For patients with chronic pain and those taking opioids, “we need to be very attuned to the possibility or likelihood that they have major depression and other psychiatric diagnoses, like PTSD and anxiety disorders, which are very common,” said Dr. Saxon, who is also the director of the Center of Excellence in Substance Abuse Treatment and Education at the VA Puget Sound Health Care System. He was not involved with the current research.

He noted that treating those disorders “is a very important component of managing chronic pain.” However, “patients just starting antidepressants need to be carefully monitored when they’re getting stabilized on their antidepressants because they can have side effects, particularly early on, that can destabilize them.”

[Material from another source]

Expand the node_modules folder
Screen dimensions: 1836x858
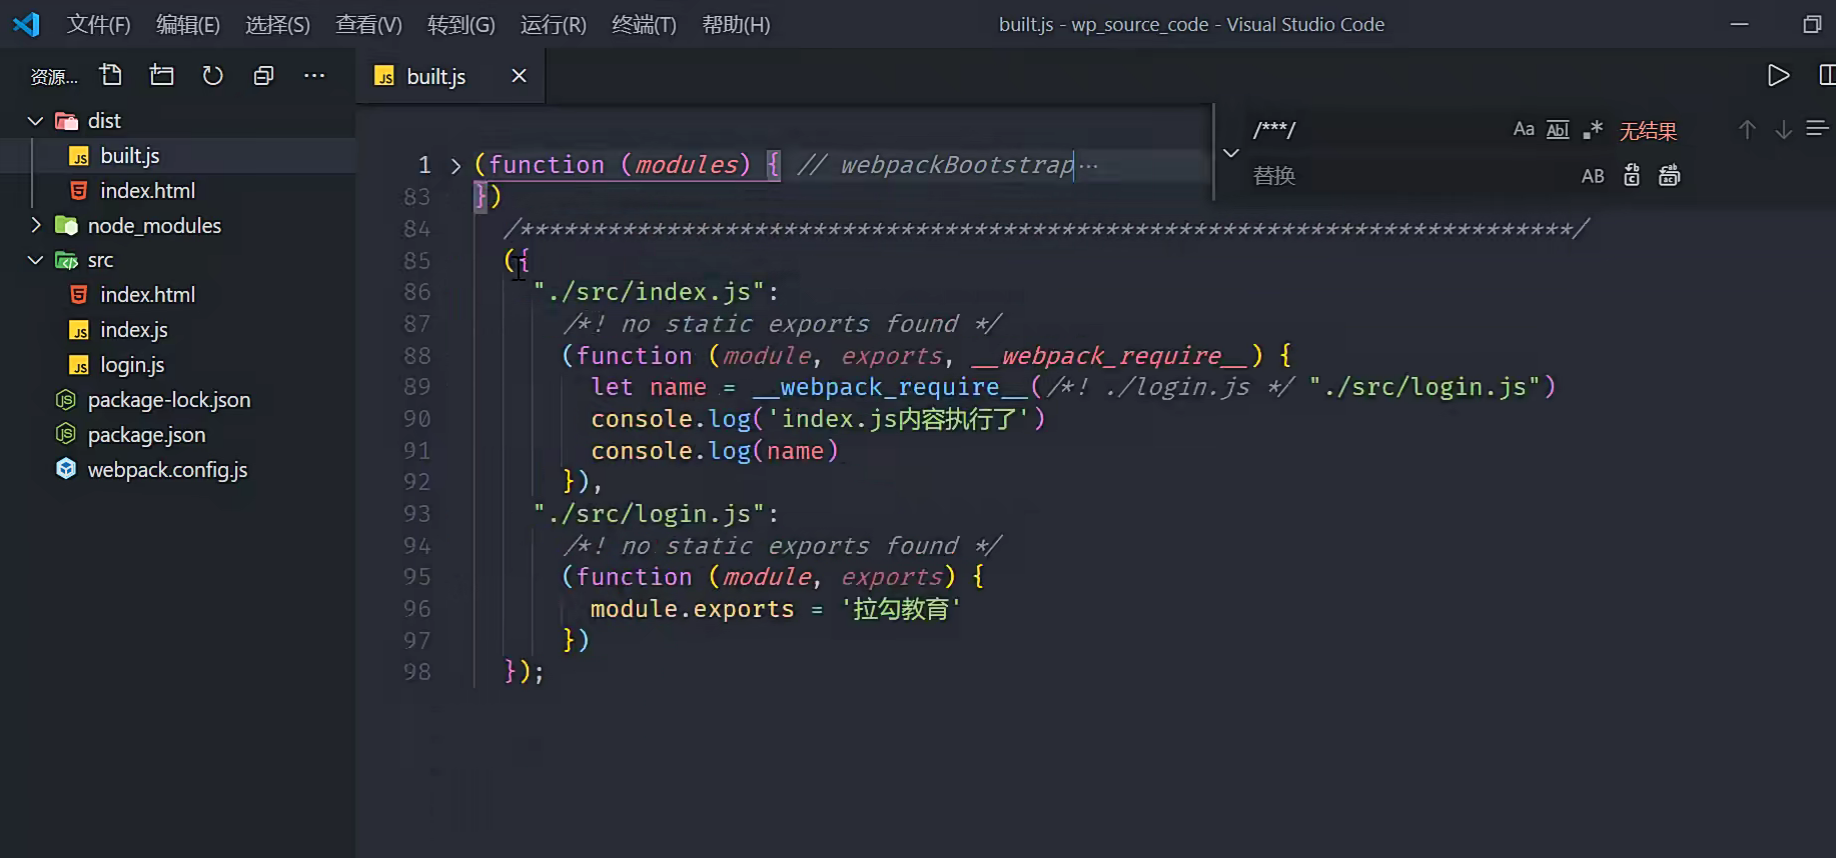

Dr. Saxon added that beyond pharmacotherapy, cognitive-behavioral therapy (CBT) for pain might be an even better intervention for addressing both pain and depression.

Also commenting for this article, Brian Hurley, MD, an addiction medicine specialist and the medical director of the Division of Substance Abuse Prevention and Control for the Los Angeles County Department of Public Health, said: “In the context of the largest wave of overdose mortality in U.S. history, we know comparatively little about the impact of mental health interventions that mitigate overdose risks.”

This study “contributes important new information that treating depression with antidepressant medications reduces overdose and self-harm risks for people who are prescribed opioids,” said Dr. Hurley, who is also the president-elect of the American Society of Addiction Medicine.

It also “underscores the general importance of integrated mental health and substance use disorder treatment in both primary care and in mental health settings,” added Dr. Hurley, who was not involved with the study.

The study was funded by the National Institute on Drug Abuse. The investigators and commenters reported no relevant financial relationships.

A version of this article first appeared on Medscape.com.